Here I will only consider 2 main airports to observe route. Delhi and Mumbai

  dat_point<-subset(New_A_loc,IATA==c("DEL","BOM"),select=c(Long,Lat))
  gg4<-map+coord_cartesian(ylim = c(0,60),xlim=c(40,120))+geom_point(data=dat_point,aes(x=Long, y=Lat),color="#ebe6ed",alpha=1/5,size=2)
  

  l<-tbl_df(gcIntermediate(c(dat_point$Long[1],dat_point$Lat[1]),c(dat_point$Long[2],dat_point$Lat[2]),n=100,addStartEnd = TRUE,sp=FALSE))
  gg5<-gg4+geom_line(data=l,aes(x=lon,y=lat),color="white")
  gg5

Till now we have managed to cover 6 of 7 steps in Visualization of Data.

But again the proces is not unidirectional.

Acquire

routes<-tbl_df(readLines("https://raw.githubusercontent.com/jpatokal/openflights/master/data/routes.dat"))
routes<-separate(data = routes, col = value, into = c("Airline", "Airline_iD","Source_airport","Source_airport_id","Destination_airport","Destination_airport_id","Codeshare","Stops","Equipment"), sep = ",")

Refine

Refine aspect cover improving the visual features to clarify representation.

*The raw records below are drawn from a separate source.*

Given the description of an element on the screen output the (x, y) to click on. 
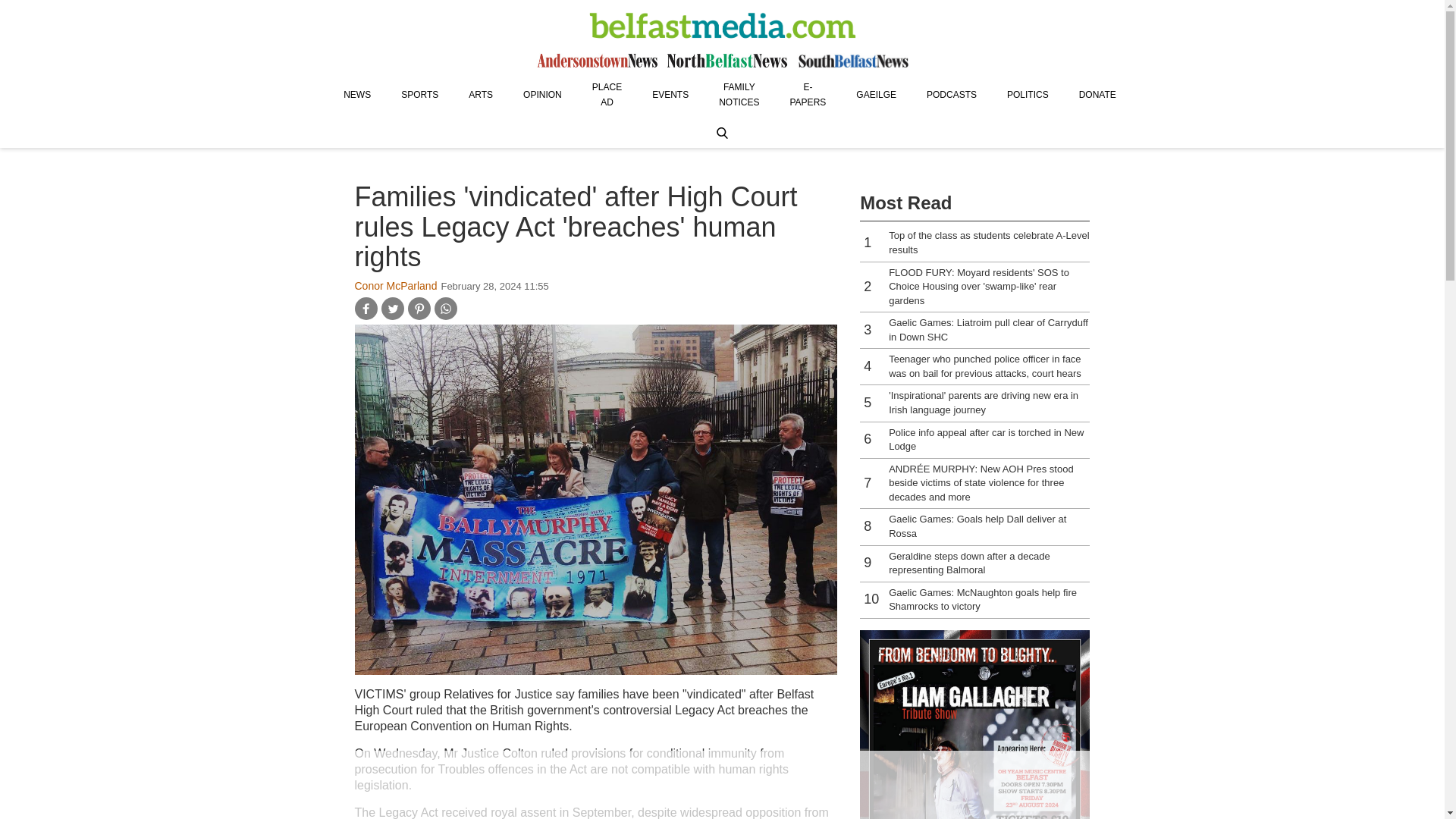
NEWS (357, 94)
SPORTS (418, 94)
ARTS (480, 94)
OPINION (542, 94)
Given the description of an element on the screen output the (x, y) to click on. 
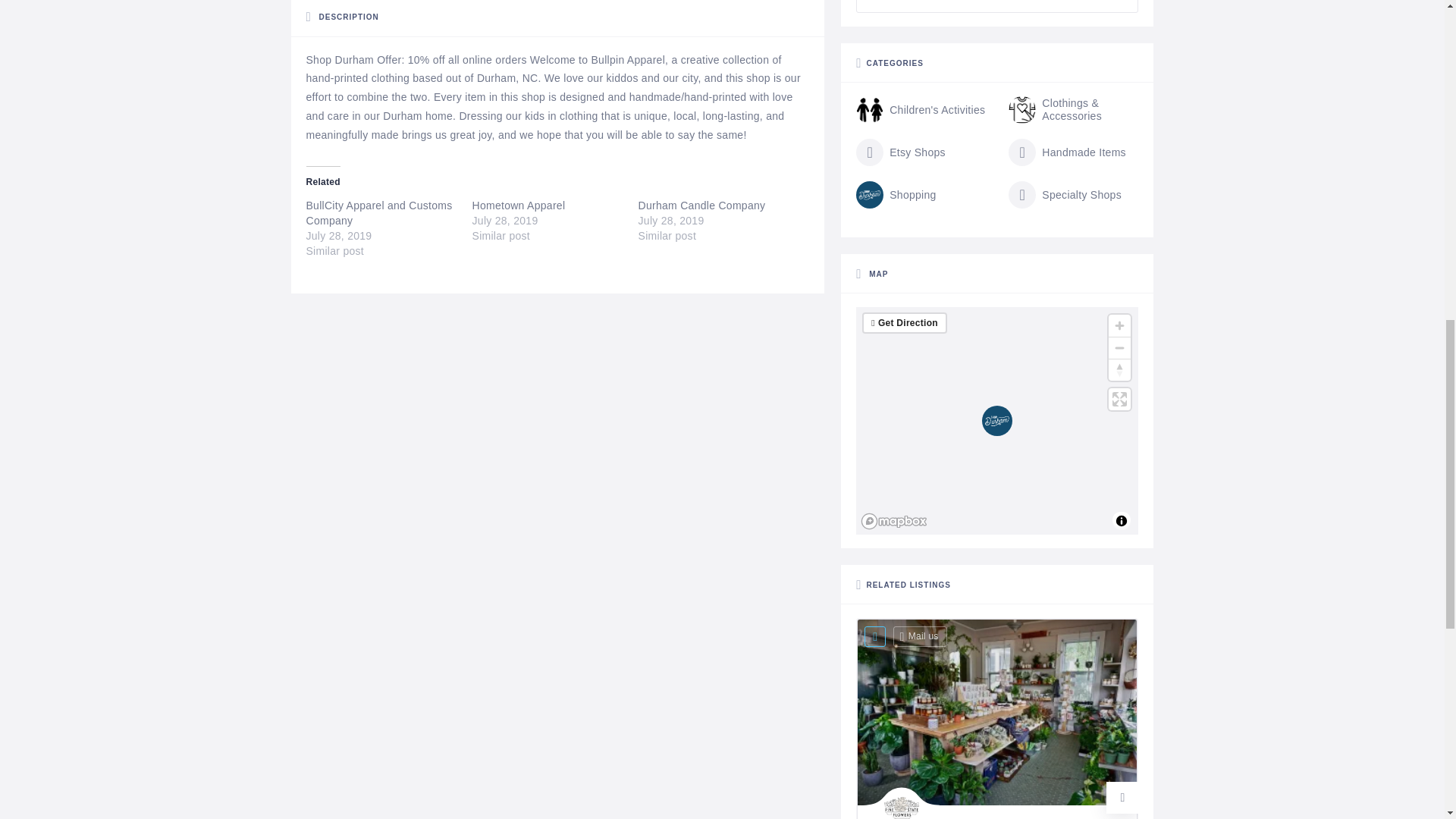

routes[ routes == "\\N" ] <- NA

Routes_source<-routes[,4]
names(Routes_source)<-"Airport_id"
Routes_destination<-routes[,6]
names(Routes_destination)<-"Airport_id"

Filter

Airport<-New_A_loc[,c(1,4,7,8)]

d1<-left_join(Routes_source,Airport,by="Airport_id")
d2<-left_join(Routes_destination,Airport,by="Airport_id")
Df<-cbind(d1,d2)
names(Df)<-c("Airport_id_in","Country_in","Lat_in","Long_in","Airport_id_out","Country_out","Lat_out","Long_out")
Df<-tbl_df(Df[complete.cases(Df),])

In<-subset(Df, Country_in =="India")
Out<-subset(Df,Country_out =="India")

## Incoming Flights

Mine

  l<-gcIntermediate(cbind(In$Long_in,In$Lat_in),cbind(In$Long_out,In$Lat_out),n=100,addStartEnd = TRUE,sp=TRUE)
  
  d_l<-SpatialLinesDataFrame(l,
                            data.frame(A_id_in = In$Airport_id_in,
                                       A_id_out = In$Airport_id_out,
                                       stringsAsFactors = FALSE))
  d_l_df <- fortify(d_l)
  gg6<-world+geom_path(data=d_l_df,aes(long, lat , group = group),alpha=0.05,color="white")
  
  gg6_t<-map+geom_path(data=d_l_df,aes(long, lat , group = group),alpha=0.05,color="white")
# Outgong Flights
  l<-gcIntermediate(cbind(Out$Long_in,Out$Lat_in),cbind(Out$Long_out,Out$Lat_out),n=100,addStartEnd = TRUE,sp=TRUE)
  
  d_l<-SpatialLinesDataFrame(l,
                             data.frame(A_id_in = Out$Airport_id_in,
                                              A_id_out = Out$Airport_id_out,
                                              stringsAsFactors = FALSE))
  
  d_l_df <- fortify(d_l)

Represent

 gg6<- gg6+geom_path(data=d_l_df,aes(long, lat , group = group),alpha=0.05,color="white")

gg6+coord_cartesian(ylim = c(0,60),xlim=c(40,120))

Not exactly what I had in mind. But it somewhat tries to imitate what Aaron Koblin attempted.

I hope you liked my first attempt at writing blog post and most of all my attempt in trying to explain the basic framework for visualization. Let me know what you think about this.